Watch for Errors and COM
Things can go wrong, and you should provide error handling to catch those problems. But don't use error handling to take care of conditions that you can check for (unless those conditions are extremely rare). Exception handling is expensive in ASP.NET. You get better performance by checking for a condition and not raising the error than you do by putting the code in a Try block and hoping the condition doesn't exist. In other words, check whether your divisor is not equal to zero before dividing—don't attempt the division in a Try block.

If your application started life as an ASP page with VBScript, then you implemented your error handling using On Error Resume statements. ASP.NET supports using On Error Resume for Visual Basic—but it's extremely slow. Replace your On Error Resume statements with Try blocks.

If you call a COM object from your ASP.NET page, you need to do more than set your variables to nothing to release your COM objects. Setting a variable to nothing only makes the wrapper that .NET puts around your COM object available for garbage collection. It can be a long time before your wrapper gets garbage collected, and your COM object hangs around in memory until that happens. Use the ReleaseComObject method of the System.Runtime.InteropServices.Marshal object when you finish with an object, passing the reference to your COM object to release it. Your .NET wrapper still must wait for the garbage collector to collect it before you can get back the memory held by your COM object.

Unfortunately, there is a catch when using ReleaseComObject: Under some circumstances, you must call the method more than once. In fact, you must keep calling ReleaseComObject until the method returns 0 to ensure that your COM object is released. This code does the trick:

Dim ComObject As SomeCOMObject
Do Until System.Runtime.InteropServices. _
	Marshal.ReleaseComObject(ComObject) = 0
Loop

ASP.NET 2.0 provides a simpler solution: Call the Marshal object's FinalReleaseComObject method, passing your object like this:

System.Runtime.InteropServices.Marshal. _
	FinalReleaseComObject(ComObject)

Another important performance principle is to make sure that you get the fastest (and fewest) compiles. In ASP.NET 1.0, you should change your application's Configuration setting before you release it. Simply select Build | Configuration Manager and change your application's Configuration setting to Release. This gives you a more optimized build and skips generating any debug support.

Note that your application's code is never fully compiled when it leaves Visual Studio—at best, .NET converts your code to IL code, but the code must be compiled to native code after you install the application on the server. In ASP.NET 1.1, this final compilation happens the first time that a page is requested from the site. You shouldn't make your users wait for your site to compile; instead, you should force compilation by requesting a page from the site yourself.
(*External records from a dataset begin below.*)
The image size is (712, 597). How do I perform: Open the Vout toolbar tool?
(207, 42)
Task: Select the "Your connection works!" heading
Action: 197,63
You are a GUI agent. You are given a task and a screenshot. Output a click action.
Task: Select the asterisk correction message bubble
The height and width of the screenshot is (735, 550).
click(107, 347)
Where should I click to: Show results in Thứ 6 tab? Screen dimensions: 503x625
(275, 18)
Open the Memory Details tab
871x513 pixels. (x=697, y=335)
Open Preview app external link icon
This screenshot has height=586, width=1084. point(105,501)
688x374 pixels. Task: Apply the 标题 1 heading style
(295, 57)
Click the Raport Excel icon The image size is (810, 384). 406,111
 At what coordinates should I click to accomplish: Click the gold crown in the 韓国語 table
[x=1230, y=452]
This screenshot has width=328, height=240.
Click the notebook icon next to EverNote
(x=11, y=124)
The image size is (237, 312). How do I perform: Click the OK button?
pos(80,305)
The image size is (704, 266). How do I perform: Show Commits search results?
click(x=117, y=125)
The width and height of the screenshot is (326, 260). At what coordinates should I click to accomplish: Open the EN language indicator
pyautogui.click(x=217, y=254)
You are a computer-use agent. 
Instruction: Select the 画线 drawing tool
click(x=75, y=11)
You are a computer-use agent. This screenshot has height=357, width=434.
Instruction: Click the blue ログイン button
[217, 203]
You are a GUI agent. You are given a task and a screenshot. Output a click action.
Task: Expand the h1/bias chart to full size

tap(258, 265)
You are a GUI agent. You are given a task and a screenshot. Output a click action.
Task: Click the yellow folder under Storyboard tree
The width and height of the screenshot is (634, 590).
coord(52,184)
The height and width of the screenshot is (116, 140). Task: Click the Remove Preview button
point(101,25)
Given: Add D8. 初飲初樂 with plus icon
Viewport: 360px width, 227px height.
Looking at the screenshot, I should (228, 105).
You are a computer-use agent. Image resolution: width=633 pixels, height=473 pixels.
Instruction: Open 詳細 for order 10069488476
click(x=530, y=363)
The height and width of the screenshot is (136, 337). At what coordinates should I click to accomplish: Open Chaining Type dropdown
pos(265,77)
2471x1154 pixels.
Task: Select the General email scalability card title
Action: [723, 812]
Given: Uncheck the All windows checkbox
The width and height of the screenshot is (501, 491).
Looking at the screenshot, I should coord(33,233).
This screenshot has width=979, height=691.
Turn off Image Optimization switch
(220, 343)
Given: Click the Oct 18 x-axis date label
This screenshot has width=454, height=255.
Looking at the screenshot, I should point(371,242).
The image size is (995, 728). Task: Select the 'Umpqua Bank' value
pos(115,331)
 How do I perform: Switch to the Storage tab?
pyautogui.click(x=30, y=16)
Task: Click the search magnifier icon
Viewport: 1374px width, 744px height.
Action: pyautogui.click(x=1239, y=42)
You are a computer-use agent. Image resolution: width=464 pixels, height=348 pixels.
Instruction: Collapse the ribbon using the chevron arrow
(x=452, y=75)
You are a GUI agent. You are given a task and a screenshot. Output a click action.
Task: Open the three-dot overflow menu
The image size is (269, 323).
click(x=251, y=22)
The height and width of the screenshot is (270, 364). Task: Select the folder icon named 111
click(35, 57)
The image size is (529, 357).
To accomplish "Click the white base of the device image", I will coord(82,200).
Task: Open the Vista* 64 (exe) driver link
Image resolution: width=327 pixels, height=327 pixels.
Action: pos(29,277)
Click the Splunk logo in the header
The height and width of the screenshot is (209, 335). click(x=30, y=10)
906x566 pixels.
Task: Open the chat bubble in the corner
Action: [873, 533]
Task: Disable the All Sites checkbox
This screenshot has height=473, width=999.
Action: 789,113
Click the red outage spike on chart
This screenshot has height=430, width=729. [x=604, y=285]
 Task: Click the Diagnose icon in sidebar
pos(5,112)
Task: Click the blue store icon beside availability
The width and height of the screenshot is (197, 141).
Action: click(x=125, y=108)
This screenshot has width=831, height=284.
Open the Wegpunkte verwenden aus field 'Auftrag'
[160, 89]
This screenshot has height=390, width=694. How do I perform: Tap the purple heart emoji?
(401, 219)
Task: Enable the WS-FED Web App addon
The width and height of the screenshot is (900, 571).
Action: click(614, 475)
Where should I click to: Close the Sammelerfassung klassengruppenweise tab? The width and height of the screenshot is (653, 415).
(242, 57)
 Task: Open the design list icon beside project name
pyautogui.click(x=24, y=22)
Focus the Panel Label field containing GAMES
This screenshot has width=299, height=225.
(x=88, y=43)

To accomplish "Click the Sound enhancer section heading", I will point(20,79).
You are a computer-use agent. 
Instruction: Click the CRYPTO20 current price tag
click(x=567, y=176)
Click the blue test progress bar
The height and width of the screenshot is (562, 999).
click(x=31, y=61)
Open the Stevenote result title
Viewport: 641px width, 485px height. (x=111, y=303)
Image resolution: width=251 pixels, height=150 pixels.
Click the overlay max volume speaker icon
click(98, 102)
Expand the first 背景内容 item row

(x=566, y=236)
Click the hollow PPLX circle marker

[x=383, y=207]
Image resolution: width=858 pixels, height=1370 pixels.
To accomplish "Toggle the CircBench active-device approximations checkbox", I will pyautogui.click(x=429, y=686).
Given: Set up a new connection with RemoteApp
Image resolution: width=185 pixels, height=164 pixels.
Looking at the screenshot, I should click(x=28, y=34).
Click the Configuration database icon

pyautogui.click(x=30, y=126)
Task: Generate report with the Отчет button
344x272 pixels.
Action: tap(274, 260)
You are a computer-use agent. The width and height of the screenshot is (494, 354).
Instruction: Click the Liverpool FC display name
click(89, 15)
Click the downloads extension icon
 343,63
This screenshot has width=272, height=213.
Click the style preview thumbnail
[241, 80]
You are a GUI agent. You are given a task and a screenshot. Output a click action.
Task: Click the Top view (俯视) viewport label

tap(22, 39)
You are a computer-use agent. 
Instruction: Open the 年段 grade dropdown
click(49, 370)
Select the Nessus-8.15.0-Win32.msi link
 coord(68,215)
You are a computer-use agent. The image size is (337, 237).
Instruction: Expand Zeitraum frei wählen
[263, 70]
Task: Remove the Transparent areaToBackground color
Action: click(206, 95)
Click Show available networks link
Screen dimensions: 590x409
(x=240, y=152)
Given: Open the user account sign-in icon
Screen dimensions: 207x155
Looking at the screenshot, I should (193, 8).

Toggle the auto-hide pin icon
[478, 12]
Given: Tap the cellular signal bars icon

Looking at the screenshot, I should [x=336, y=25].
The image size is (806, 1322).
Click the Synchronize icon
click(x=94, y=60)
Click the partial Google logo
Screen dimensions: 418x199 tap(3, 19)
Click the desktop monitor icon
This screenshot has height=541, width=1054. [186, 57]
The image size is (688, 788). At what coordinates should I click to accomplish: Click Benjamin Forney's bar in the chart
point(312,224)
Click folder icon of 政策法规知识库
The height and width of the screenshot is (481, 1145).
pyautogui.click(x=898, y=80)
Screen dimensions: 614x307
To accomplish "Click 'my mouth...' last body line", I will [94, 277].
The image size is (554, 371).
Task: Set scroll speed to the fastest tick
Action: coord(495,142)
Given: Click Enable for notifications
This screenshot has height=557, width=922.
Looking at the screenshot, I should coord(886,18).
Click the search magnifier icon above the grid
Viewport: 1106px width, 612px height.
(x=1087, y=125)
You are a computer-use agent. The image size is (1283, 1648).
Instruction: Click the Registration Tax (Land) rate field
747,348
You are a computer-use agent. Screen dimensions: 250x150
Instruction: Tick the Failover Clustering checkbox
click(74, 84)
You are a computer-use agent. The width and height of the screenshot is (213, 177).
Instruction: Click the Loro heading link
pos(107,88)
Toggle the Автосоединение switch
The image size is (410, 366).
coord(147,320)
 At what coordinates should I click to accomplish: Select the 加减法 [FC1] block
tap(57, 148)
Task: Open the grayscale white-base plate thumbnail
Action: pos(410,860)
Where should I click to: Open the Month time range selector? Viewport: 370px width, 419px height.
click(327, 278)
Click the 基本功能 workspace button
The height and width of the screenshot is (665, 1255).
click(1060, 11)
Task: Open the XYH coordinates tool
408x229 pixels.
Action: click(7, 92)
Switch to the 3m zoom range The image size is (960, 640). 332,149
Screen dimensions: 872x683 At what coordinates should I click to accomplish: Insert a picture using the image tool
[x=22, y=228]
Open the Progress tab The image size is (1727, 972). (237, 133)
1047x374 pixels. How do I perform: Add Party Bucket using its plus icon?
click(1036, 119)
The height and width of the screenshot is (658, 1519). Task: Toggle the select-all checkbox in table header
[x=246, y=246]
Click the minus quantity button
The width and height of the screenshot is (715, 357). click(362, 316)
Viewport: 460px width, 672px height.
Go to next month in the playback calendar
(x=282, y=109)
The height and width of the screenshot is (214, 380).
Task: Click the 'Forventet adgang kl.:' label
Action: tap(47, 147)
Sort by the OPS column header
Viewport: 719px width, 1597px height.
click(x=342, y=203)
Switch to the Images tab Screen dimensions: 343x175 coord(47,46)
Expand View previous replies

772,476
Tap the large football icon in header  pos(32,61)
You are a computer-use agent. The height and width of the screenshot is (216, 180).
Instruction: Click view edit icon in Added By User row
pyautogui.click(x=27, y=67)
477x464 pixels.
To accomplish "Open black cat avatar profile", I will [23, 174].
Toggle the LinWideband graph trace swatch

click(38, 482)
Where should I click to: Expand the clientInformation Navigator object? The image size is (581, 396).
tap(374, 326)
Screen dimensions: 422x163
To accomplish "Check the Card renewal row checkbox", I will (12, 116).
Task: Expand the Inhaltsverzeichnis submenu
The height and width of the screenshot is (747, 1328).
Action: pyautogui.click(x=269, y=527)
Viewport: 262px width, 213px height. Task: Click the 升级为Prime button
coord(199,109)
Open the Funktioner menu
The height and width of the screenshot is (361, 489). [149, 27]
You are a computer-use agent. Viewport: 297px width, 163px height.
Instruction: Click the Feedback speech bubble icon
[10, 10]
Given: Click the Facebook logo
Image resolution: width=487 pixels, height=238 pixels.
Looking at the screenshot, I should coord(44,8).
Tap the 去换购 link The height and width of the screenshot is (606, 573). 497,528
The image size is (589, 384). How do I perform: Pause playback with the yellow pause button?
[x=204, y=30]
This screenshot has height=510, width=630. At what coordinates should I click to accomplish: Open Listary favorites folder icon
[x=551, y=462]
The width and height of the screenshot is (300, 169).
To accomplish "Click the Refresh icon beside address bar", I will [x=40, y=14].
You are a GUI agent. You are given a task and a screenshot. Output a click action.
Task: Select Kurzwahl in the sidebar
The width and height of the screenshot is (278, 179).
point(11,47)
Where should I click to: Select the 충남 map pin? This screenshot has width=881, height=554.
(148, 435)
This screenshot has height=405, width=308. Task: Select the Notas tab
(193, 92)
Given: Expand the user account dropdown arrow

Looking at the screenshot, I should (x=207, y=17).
The situation is compounded in ASP.NET 2.0 where two of the deployment methods (copying the Web site and creating a setup package) don't even compile your source code to IL. Only Build | Publish Web Site generates IL code. You can force compilation for your Web site by calling the precompile.axd utility after installing your application (the utility ships with .NET 2.0). All you need to do is append the utility's name to the end of your site's URL, like this: http://MyServer/MySite/precompile.axd.

I hope these tips prove useful to you. The usual disclaimer applies: Results are dependent on the application, and your mileage may vary. In any case, trying out some of these changes and monitoring your site's performance will give you the best insights for what works on your site. In addition, ASP.NET 2.0 will have different performance characteristics than ASP.NET 1.1. Remain up to date by constantly searching the MSDN site as well as Visual Studio Magazine's Web site for new articles with the keywords "ASP.NET" and "performance." Like life, performance is a journey, not a destination.